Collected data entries
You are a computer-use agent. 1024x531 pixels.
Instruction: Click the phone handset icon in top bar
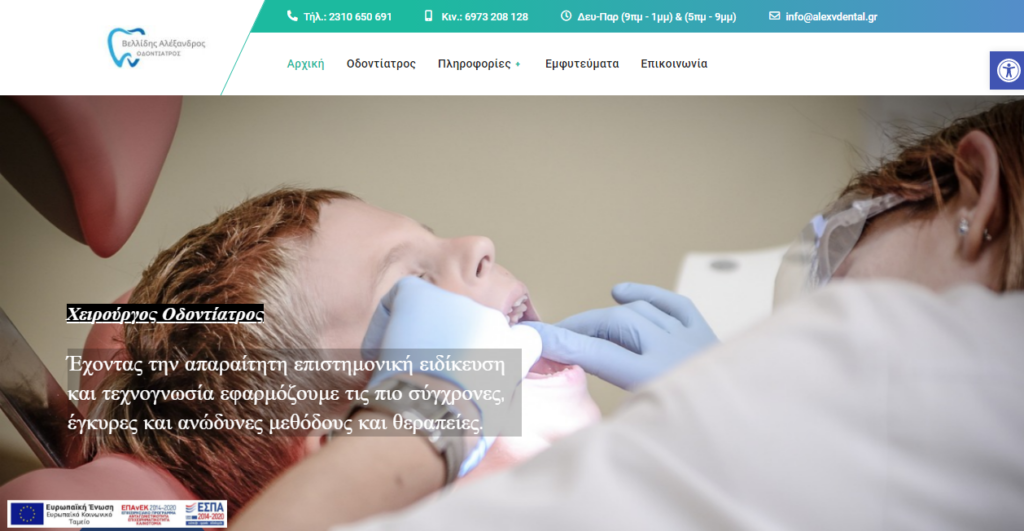point(292,16)
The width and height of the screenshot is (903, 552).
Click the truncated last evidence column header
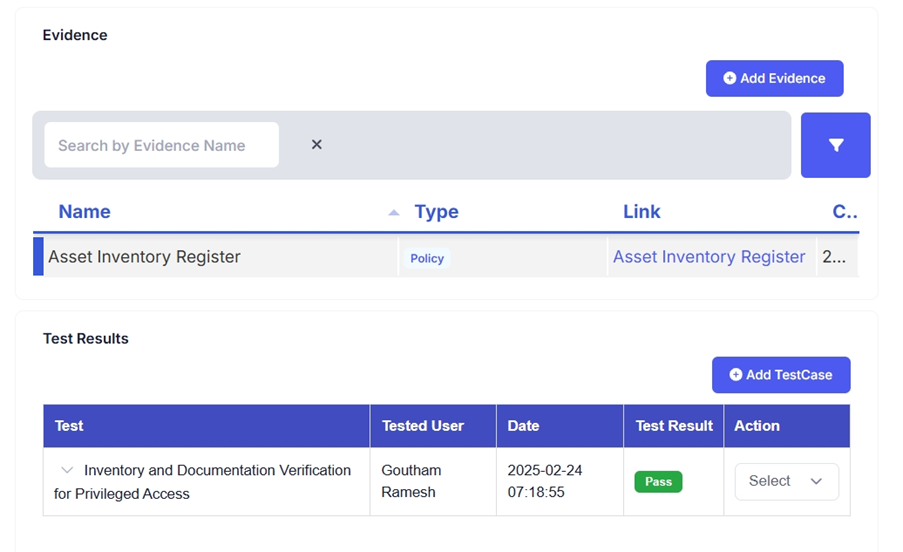pos(844,212)
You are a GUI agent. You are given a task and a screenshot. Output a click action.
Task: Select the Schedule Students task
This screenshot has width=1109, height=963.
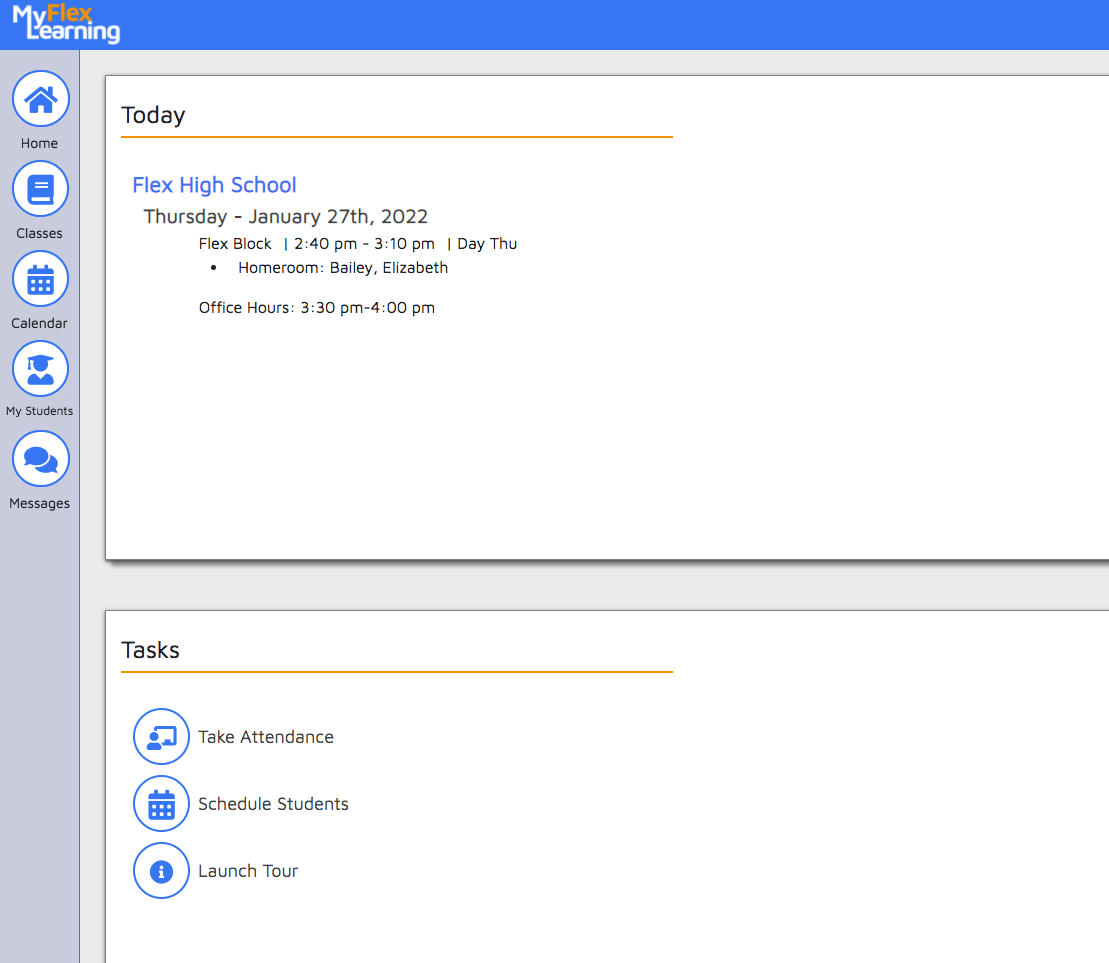pos(273,803)
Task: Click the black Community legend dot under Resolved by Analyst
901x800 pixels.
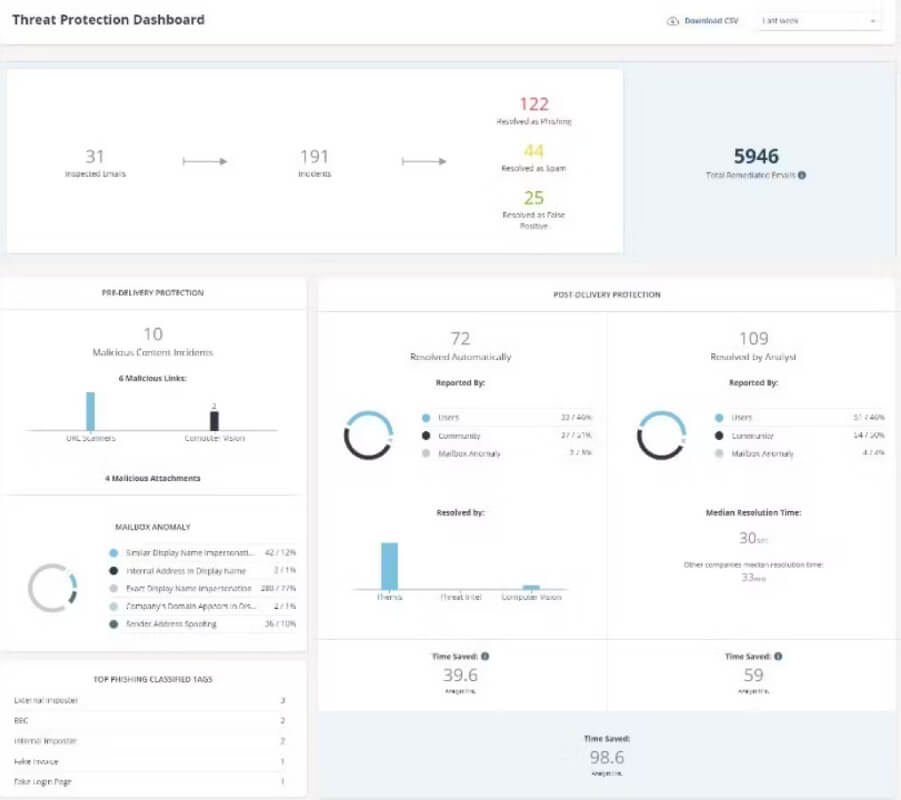Action: pyautogui.click(x=719, y=436)
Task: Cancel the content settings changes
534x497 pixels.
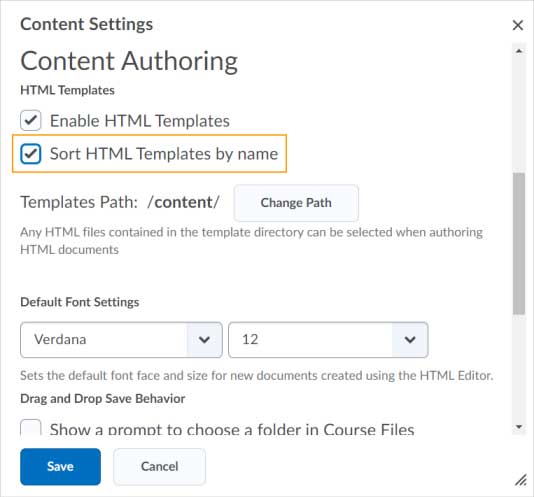Action: pos(159,466)
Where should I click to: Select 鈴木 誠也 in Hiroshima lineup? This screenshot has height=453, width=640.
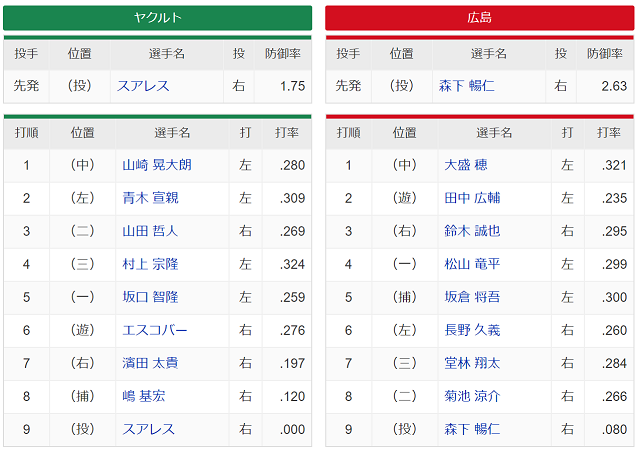[x=472, y=231]
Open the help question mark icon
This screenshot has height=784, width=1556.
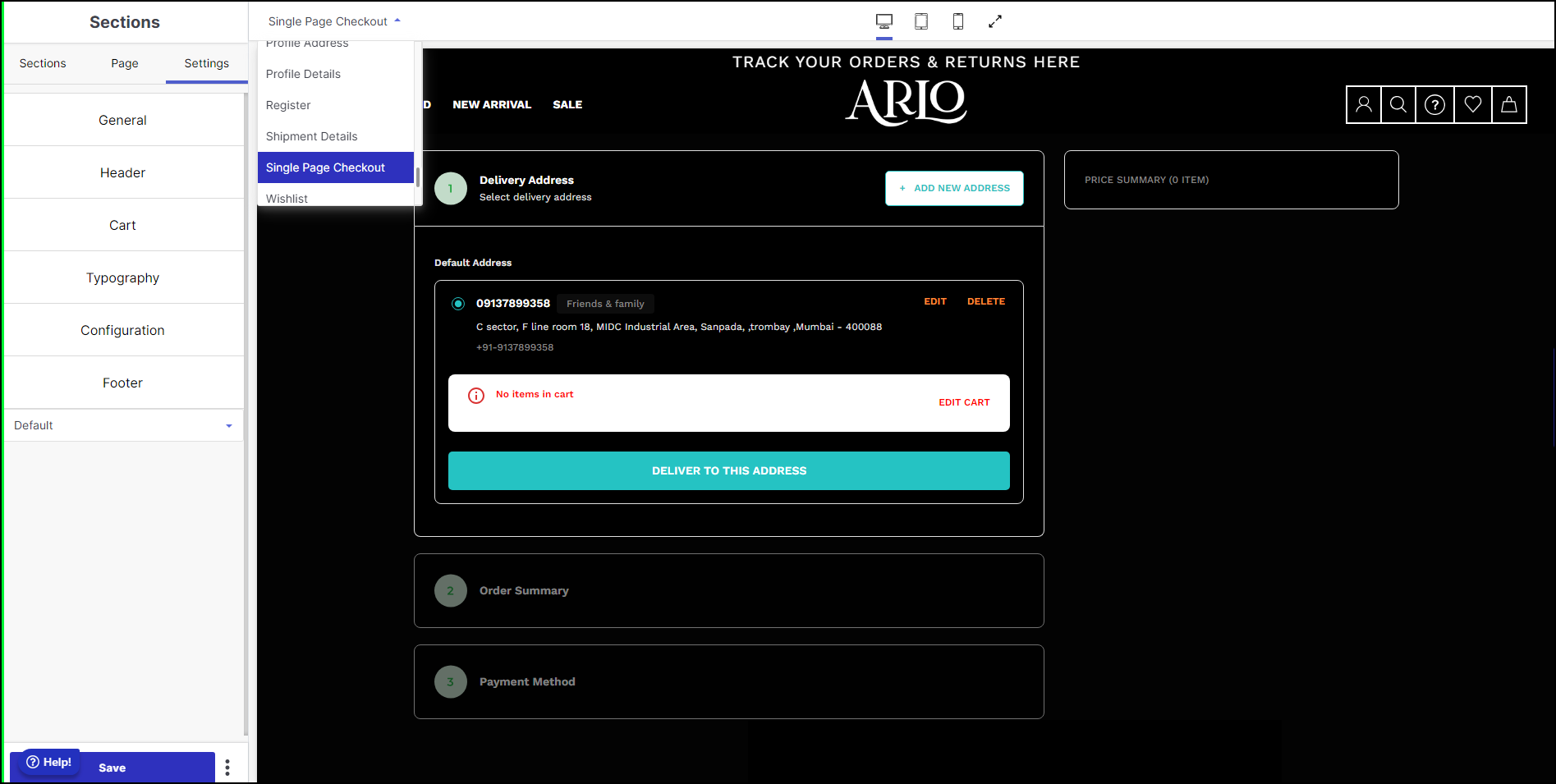[x=1434, y=104]
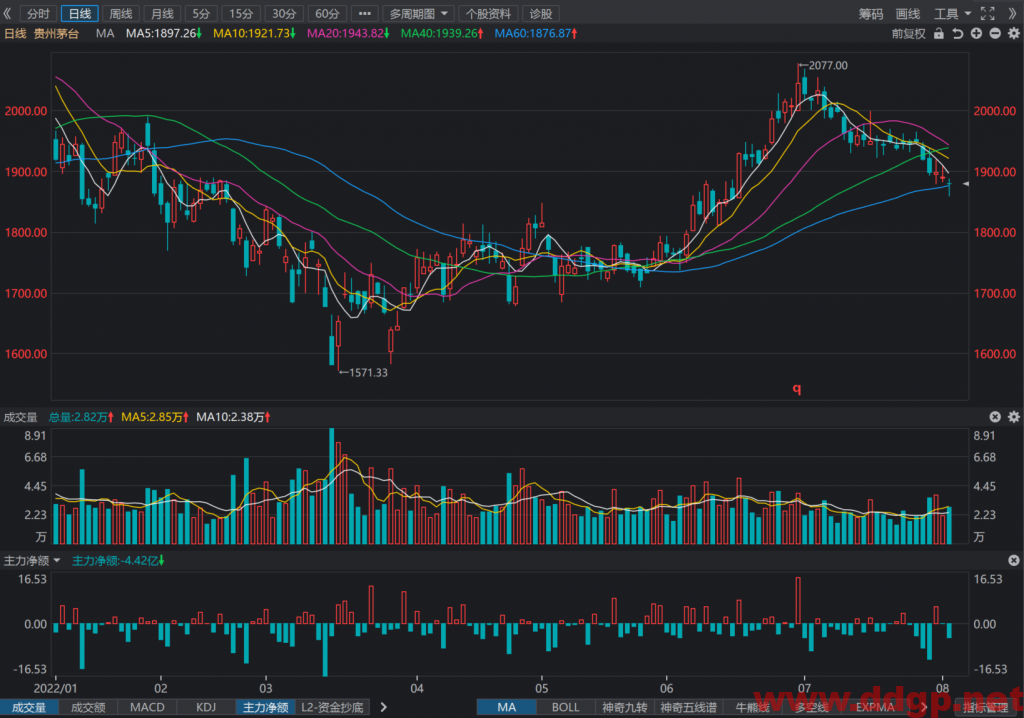
Task: Show more indicator tabs arrow
Action: point(383,707)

What you will do →
Every picture stays out; reproduce exactly the lines from the one with "Where should I" through the last line of the data above.

Written solution →
Where should I click to: Select 鈴木 誠也 in Hiroshima lineup? This screenshot has height=453, width=640.
[x=472, y=231]
Open the help question mark icon
This screenshot has height=784, width=1556.
[x=1434, y=104]
Task: Show more indicator tabs arrow
Action: point(383,707)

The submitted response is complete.